Africa’s largest company by market cap, Naspers, has a big problem: over-capacity and over-concentration of its shares in the Johannesburg Stock Exchange (JSE). When one company accounts for 25% of the total value of an exchange (from 5% just few years ago), that firm has a big problem. Why? The stock will tank because market forces will cease working for it, as most pension funds and institutional investors will not buy the stock to avoid over-concentration in a single company. These investing entities do have asset diversification guidelines and risk models they follow.
The African media giant Naspers, which owns almost a third of the Chinese online giant Tencent, is to make a European listing that will spin off that stake and other international investments such as its stake in Russia’s Mail.ru. Naspers will own 75% of the new company, which should be “Europe’s largest listed consumer internet company by asset value.” It will be listed on the Euronext Amsterdam and in Johannesburg (Fortune Newsletter)
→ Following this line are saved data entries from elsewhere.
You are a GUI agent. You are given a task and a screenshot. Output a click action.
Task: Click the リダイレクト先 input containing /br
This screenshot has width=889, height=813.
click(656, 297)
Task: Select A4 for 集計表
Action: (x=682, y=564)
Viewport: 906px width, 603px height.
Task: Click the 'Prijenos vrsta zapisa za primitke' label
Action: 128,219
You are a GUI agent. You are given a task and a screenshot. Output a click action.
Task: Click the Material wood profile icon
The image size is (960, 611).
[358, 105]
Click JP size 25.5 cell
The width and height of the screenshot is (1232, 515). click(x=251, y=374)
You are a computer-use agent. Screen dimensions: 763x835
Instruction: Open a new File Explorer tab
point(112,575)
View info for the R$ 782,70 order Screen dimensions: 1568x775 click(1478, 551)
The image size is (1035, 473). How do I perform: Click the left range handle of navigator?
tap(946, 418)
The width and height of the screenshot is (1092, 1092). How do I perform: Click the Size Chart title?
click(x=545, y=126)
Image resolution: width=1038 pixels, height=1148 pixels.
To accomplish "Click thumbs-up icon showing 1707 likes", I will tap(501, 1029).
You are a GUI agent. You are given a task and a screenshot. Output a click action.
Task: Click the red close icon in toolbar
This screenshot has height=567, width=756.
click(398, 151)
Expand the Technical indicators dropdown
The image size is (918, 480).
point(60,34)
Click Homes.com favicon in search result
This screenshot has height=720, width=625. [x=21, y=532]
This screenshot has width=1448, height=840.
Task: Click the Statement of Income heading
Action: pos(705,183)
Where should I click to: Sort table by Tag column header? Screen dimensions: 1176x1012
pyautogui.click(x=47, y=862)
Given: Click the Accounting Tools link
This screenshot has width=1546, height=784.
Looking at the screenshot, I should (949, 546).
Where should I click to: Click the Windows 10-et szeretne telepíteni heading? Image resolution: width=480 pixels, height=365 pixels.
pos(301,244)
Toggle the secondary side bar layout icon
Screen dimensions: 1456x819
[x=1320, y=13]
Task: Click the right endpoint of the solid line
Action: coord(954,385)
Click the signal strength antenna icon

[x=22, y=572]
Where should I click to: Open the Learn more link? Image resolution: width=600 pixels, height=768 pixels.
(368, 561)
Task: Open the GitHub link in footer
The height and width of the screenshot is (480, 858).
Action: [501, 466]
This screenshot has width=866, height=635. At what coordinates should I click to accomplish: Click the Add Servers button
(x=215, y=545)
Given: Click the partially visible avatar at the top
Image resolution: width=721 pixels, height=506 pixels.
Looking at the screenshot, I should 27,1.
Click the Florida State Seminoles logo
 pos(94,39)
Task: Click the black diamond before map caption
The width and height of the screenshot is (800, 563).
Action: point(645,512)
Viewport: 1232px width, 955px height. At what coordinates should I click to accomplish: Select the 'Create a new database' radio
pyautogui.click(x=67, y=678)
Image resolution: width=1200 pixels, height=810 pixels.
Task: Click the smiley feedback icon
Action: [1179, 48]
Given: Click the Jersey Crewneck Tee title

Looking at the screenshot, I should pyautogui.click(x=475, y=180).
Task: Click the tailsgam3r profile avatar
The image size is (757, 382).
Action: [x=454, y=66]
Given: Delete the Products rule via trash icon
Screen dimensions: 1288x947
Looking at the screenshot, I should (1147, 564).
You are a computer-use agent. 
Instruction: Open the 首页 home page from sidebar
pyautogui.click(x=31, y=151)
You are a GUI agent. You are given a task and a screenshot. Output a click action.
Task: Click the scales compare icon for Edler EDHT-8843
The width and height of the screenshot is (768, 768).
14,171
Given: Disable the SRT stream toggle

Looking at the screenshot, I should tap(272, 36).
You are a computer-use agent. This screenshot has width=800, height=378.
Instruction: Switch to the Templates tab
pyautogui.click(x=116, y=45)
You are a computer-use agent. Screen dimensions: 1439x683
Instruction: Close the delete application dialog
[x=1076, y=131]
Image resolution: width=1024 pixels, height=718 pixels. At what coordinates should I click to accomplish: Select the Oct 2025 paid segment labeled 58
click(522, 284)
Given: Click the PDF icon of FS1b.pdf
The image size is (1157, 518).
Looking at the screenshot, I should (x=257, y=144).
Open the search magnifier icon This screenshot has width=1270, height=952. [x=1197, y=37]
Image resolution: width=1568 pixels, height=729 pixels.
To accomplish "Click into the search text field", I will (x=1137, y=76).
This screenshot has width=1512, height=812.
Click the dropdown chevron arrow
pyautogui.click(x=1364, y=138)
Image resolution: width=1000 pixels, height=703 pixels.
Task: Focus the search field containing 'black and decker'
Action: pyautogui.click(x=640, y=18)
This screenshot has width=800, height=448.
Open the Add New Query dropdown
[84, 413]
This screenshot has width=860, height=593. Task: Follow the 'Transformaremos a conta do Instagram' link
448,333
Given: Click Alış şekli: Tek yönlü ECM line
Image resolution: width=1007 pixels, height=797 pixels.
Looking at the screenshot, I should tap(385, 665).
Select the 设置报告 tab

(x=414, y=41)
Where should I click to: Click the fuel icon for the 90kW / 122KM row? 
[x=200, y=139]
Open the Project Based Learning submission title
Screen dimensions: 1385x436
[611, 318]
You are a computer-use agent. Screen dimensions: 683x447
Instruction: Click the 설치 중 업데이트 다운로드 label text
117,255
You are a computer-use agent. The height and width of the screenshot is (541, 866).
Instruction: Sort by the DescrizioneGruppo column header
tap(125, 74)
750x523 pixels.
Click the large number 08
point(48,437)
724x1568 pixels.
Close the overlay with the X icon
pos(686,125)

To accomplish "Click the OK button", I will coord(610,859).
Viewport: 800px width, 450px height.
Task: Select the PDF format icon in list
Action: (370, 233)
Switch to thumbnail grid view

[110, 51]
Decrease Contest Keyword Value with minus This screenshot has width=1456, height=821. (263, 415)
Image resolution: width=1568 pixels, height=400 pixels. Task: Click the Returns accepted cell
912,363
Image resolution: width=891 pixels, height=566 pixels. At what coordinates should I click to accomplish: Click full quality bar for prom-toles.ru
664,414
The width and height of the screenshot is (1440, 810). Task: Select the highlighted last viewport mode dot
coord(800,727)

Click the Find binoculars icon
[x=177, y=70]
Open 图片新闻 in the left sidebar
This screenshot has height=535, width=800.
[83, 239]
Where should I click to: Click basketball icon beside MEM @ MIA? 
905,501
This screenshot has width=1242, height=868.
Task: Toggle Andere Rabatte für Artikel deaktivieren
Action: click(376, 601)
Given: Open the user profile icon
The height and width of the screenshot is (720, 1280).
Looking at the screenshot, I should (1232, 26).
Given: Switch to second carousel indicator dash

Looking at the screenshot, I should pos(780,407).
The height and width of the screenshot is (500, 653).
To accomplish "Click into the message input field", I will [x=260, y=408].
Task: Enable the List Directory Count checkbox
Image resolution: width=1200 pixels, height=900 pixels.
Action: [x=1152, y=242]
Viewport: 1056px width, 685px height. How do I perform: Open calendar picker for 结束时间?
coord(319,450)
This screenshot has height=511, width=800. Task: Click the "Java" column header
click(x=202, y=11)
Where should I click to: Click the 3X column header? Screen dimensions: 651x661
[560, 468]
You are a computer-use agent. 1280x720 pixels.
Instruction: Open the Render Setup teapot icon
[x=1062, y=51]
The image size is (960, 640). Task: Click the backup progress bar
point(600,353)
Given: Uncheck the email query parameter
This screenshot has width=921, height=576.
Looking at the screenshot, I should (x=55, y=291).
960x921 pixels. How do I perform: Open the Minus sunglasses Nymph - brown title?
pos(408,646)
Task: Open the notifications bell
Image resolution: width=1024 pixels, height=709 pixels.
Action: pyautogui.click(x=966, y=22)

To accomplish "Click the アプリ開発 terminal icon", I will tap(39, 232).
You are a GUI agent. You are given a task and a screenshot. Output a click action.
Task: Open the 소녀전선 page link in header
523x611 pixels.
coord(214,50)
So, even though the Naspers’ financial numbers can be looking great, more companies can only be selling to avoid that over-concentration in the hand of one company. That is partly why it listed MultiChoice as a separate company few weeks ago. But MultiChoice is not the real solution as the overweight from Naspers on the JSE remains evident.
So, Naspers has to have plans if it wants to keep adding value for investors. And it does: it will float its shares in the Euronext Amsterdam, assembling all those clusters of empires it holds in Russia, China and beyond in one entity thereby reducing the cage on the small JSE: “Naspers now intends to spin off its 31% Tencent stake, plus its investments into platforms such as Russia’s Mail.ru and Germany’s Delivery Hero, into a new company with a primary listing in the Netherlands and a secondary listing back home in South Africa”. Naspers will retain 75% of this new firm which is planned this year and the rest sold to global investors.
If it does that, values will accelerate and room will open up for South African investors to unload on Naspers. Of course, they may not as some of the fine pieces may not even be traded, in full, in Africa – the new Naspers in Europe will be traded as a secondary stock in the JSE. Yes, if you move the Tencent business exposure to Europe, what is there to buy? Today, the value of Naspers holding in Tencent is $133 billion but Naspers in JSE is worth less than $100 billion, implying that $33 billion is “not optimally” priced in. Add the other foreign businesses, and Naspers may be dissipating more than $50 billion in the translation process in the JSE. So, this new strategy is very good to unlock more values for investors.
Africa’s biggest media company, Naspers, is promising to create Europe’s biggest consumer Internet company with a listing later this year on the Euronext Amsterdam.
The South African firm has a long and varied history in print and broadcast media, but it really hit paydirt with a 2001 investment in China’s Tencent that turned $32 million into $175 billion. Naspers now intends to spin off its 31% Tencent stake, plus its investments into platforms such as Russia’s Mail.ru and Germany’s Delivery Hero, into a new company with a primary listing in the Netherlands and a secondary listing back home in South Africa.
The as-yet-unnamed spinoff, to be floated no earlier than the second half of this year, will include all of Naspers’s online stakes outside of South Africa. The mothership aims to retain around 75% ownership and will offer up the rest to global investors.
Simply, a great move as the best strategy is to ensure that investors do not sell your stock. If Naspers executes this strategy, it will unlock huge values for investors. The plan is magical to deal with market dynamics that cannot be fixed by better financial ratios. But, unfortunately, the best of Naspers will depart Africa, for Europe – and that is unfortunate, nonetheless.